Layer feed in winter for non laying chicken?

Jblanch1983

Hatching
Jul 16, 2020
6
6
8
Hello!
So we have 10 chickens 20 weeks old who haven’t started laying before the winter hit. I think now it is too cold for them to lay (freezing temps almost every night) until the spring. Do I still feed them layer feed throughout the winter? I’m worried they’re getting too much calcium since they aren’t laying for a few months?!
Also can anyone compare “scratch and peck” feed to “Modesto milling”. I found the “S&P” so dusty and felt like they might not eat all their vitamins that are in the dust?can you tell: overconcerned first time chicken owner here 🤪😂
 

rosemarythyme

Crossing the Road
Jul 3, 2016
13,319
25,050
842
WA, Pac NW
My Coop
Hello!
So we have 10 chickens 20 weeks old who haven’t started laying before the winter hit.

Also can anyone compare “scratch and peck” feed to “Modesto milling”. I found the “S&P” so dusty and felt like they might not eat all their vitamins that are in the dust?
I don't feed layer until they start to lay (past that point, I feed a mix of layer and grower, to dilute down the calcium some, as some of my flock is pretty sporadic with laying).

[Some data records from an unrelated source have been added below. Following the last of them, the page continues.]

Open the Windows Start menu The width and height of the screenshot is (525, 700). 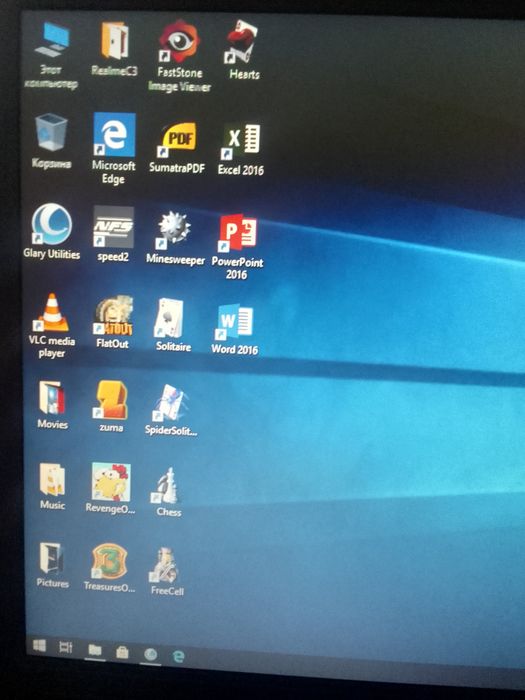point(39,645)
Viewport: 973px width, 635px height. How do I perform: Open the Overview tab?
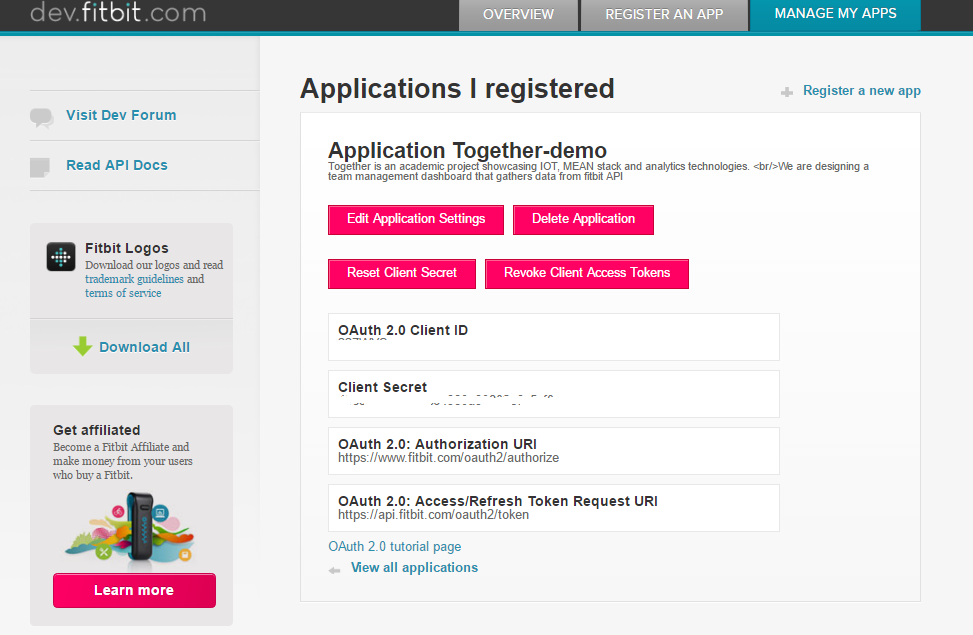518,14
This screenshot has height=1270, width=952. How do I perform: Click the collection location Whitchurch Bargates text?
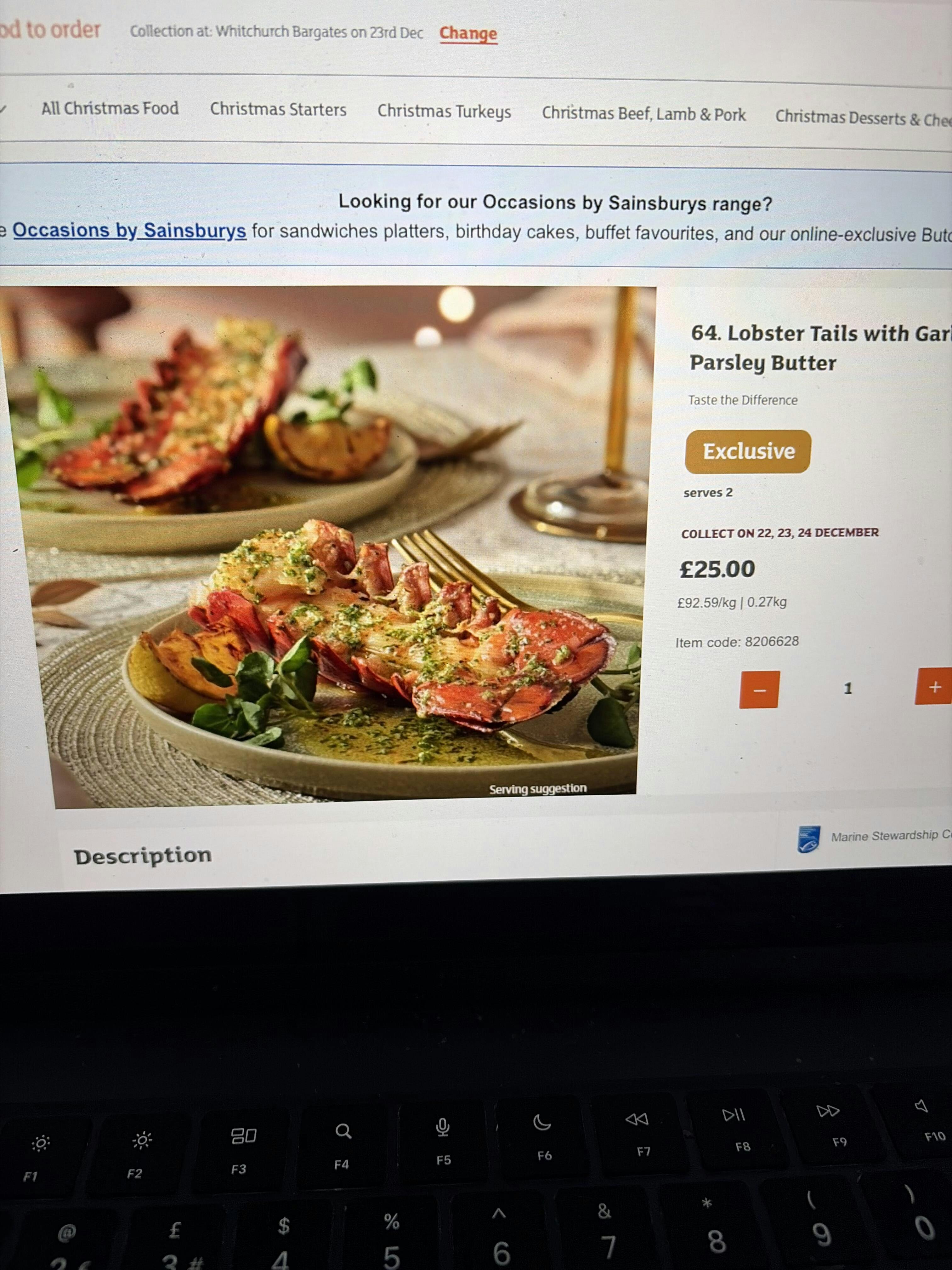(x=277, y=31)
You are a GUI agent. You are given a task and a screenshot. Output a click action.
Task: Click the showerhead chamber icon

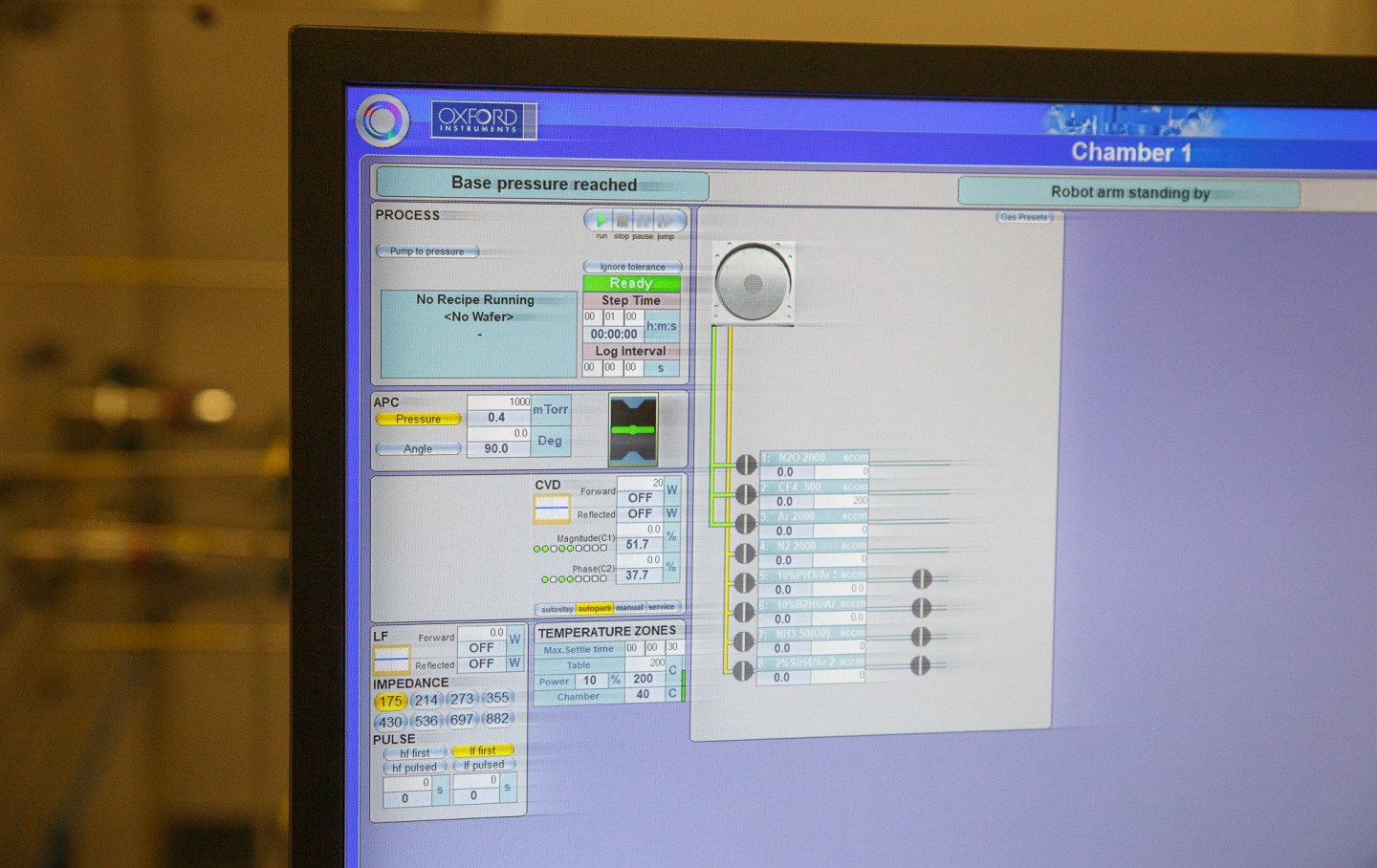coord(754,283)
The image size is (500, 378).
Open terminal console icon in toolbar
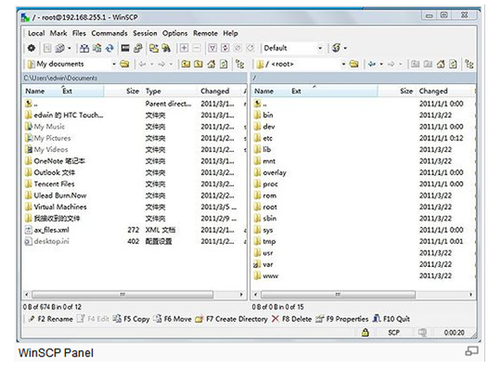click(x=125, y=48)
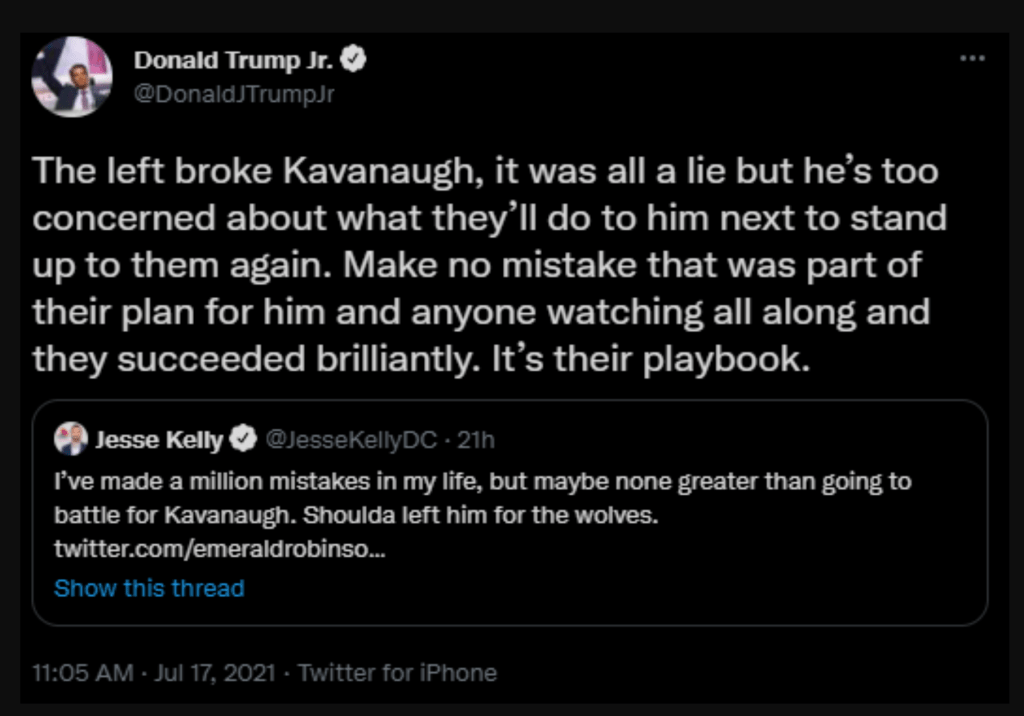Open Jesse Kelly's display name
Image resolution: width=1024 pixels, height=716 pixels.
(x=159, y=439)
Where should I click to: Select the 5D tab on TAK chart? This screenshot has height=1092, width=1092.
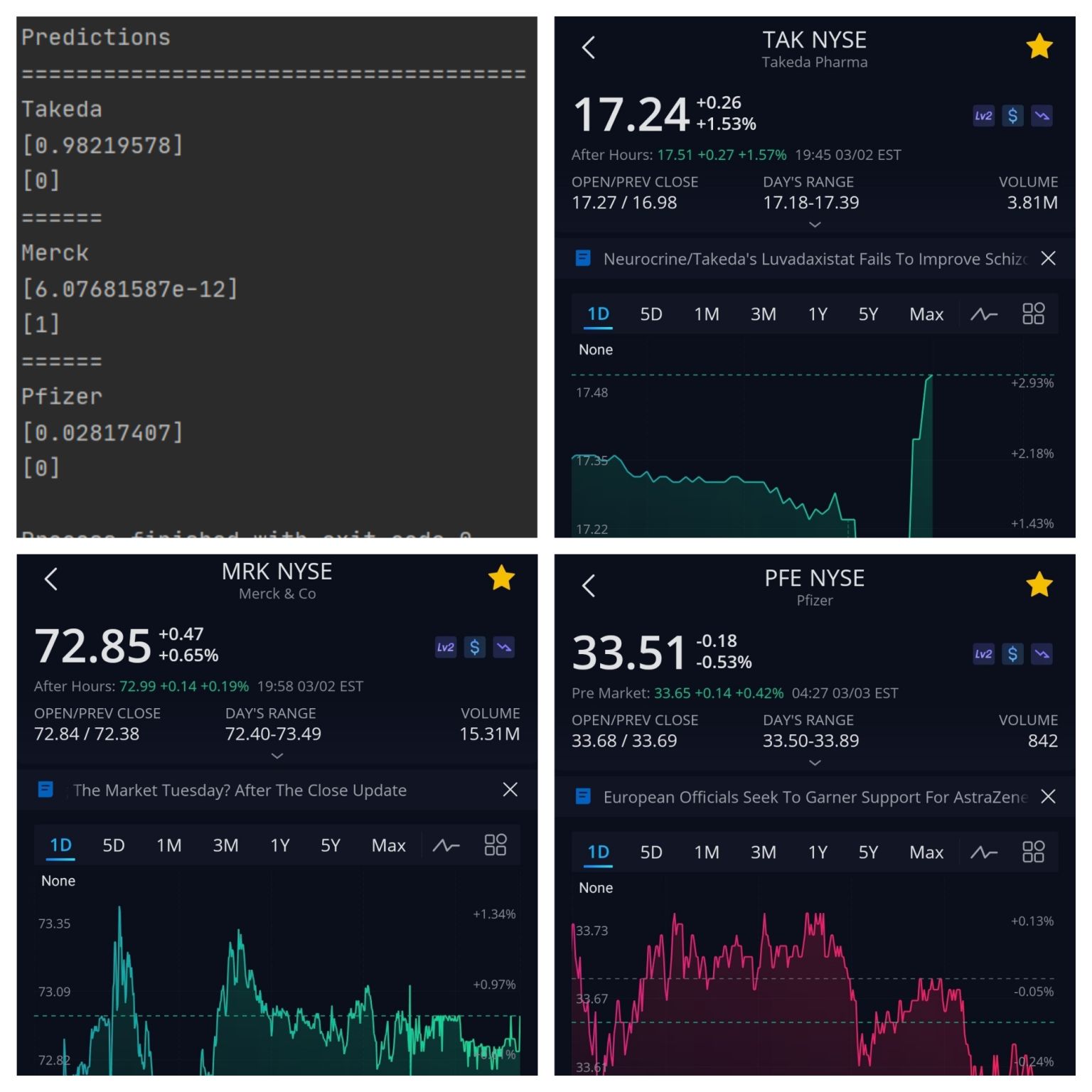tap(651, 314)
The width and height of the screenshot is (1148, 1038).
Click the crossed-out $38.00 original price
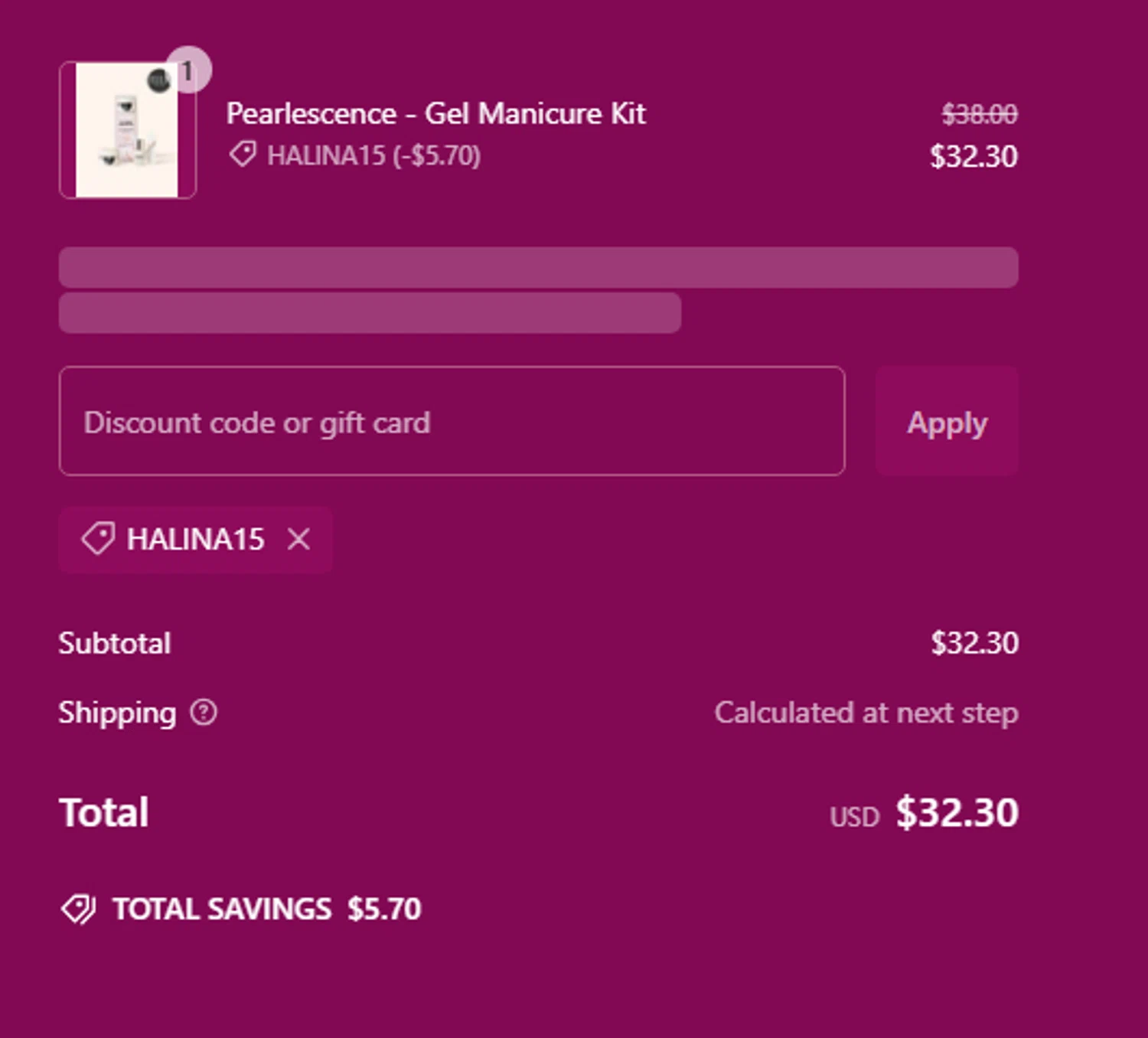[x=979, y=115]
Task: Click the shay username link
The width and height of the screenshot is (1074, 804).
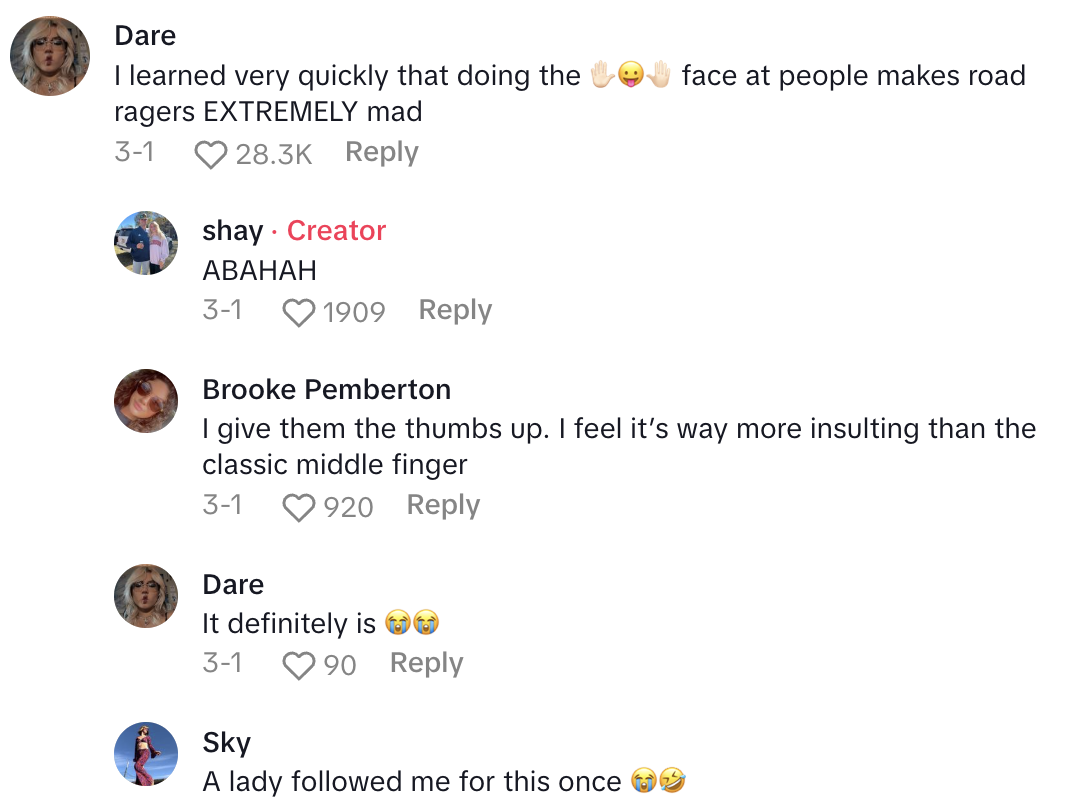Action: point(232,231)
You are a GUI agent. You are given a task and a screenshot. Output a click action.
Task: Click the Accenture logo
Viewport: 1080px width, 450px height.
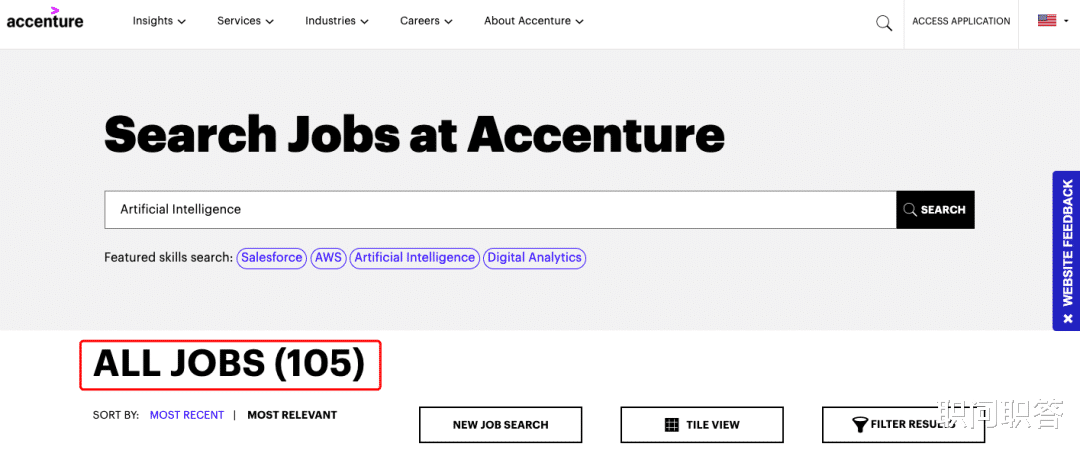point(45,19)
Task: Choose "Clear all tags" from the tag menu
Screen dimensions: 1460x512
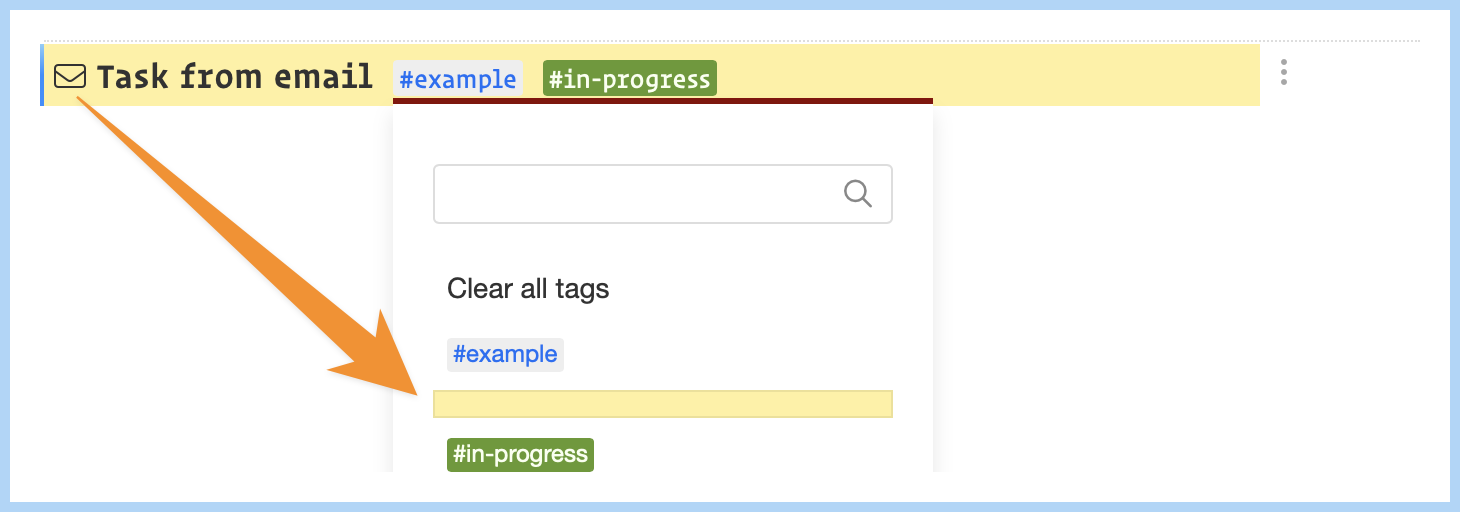Action: [528, 289]
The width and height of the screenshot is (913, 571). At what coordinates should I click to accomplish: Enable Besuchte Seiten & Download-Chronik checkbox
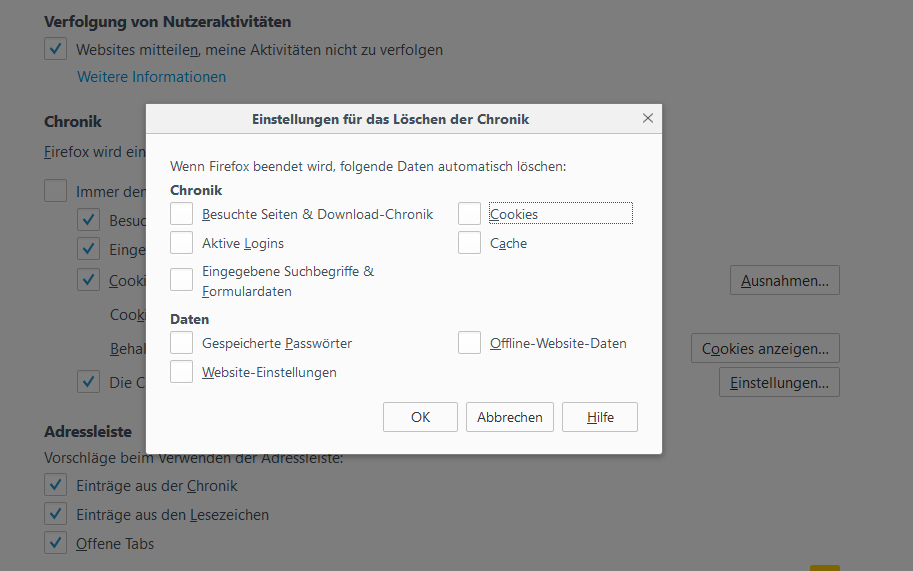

The "dust" in S&P are all the added vitamin and protein fines that make it a complete feed. To ensure the chickens eat it all it's best to wet or ferment the feed. I have fed Modesto Milling before and my chickens never quite took to it, so I switched back to my old feed. If your flock likes it, it looks like a perfectly good feed to use.
 

Willow2253

Crowing
Dec 6, 2019
1,150
3,490
276
Eastern Oregon
Short term, the extra calcium shouldn’t be much of a problem, but personally I would feed all flock with oyster shell on the side to be safe. Also, I wouldn’t totally rule out laying until spring. It’s been below freezing most nights here too and I have some 22 week old girls that just started laying this week.
 

GC-Raptor

Crowing
Jul 26, 2016
4,640
7,397
481
Connecticut, USA
So we have 10 chickens 20 weeks old who haven’t started laying before the winter hit. I think now it is too cold for them to lay (freezing temps almost every night) until the spring. Do I still feed them layer feed throughout the winter?
Don't lose hope. My Barred Rocks started to lay in January at 20 weeks old, average temps, 18 F lows, 34 F highs.
As, what to feed, put out a container of Oyster Shells now, they will take as needed.
20201031_055028_resized.jpg
I would continue feeding a Non-Medicated Starter-Grower 18 to 20% Protein till at least one of each breed is laying.

Myself, I haven't fed a Layers feed for 3 years.
I had a pecking problem with my first Flock when I switched to a 16% layers feed.
I switched to a 18% layers feed for a while, but it was expensive so I switched to a Non-Medicated Starter-Grower with Oyster Shells separately.

I like feeding this way because I can feed all ages the same feed whether they are laying or not. I do feed Medicated Start and Grow for the first 10 weeks.

If my regular feed isn't available when I'm at TSC I will purchase a All-Flock crumble for a dollar more.

I have two Flocks in separate coops, 7 months old pullets that lay daily
20201126_141038_resized.jpg
and 27 months old hens that lay 2 to 3 eggs weekly, one is molting.
20201126_164232_resized.jpg

She keeps her distance from the others when roosting. Notice feathers under roosts. GC
 

ChickenCanoe

Crossing the Road
Premium Feather Member
Nov 23, 2010
32,476
26,489
997
St. Louis, MO
Layer feed is for layers. If they aren't producing eggs, they aren't layers regardless of sex or age.
Cindy in PA is right. Temperature has virtually no effect. Day length vs. dark period and which is increasing or decreasing determines production.
One winter I tracked egg production, day/night temperature and daily precipitation. Temperature, rain, snow, wind had no impact on production.
 

WVBirdsAndBees

Chirping
Mar 30, 2020
216
426
83
You may be surprised. I've been having birds start laying right and left, even with the shorter days and lower temps.

But regardless, I'm with quite a few others. I give a good starter/grower (or "all flock") with plenty of oyster shell available. That way we don't have to worry about who is laying, who is not, and whether a rooster has access to the food. We use Nature's Best by Kreamer feeds. It's a good quality organic in this region that isn't quite as expensive as S&P or Modesto.

They will do great on whatever you choose. A lot of people do feed layer year around.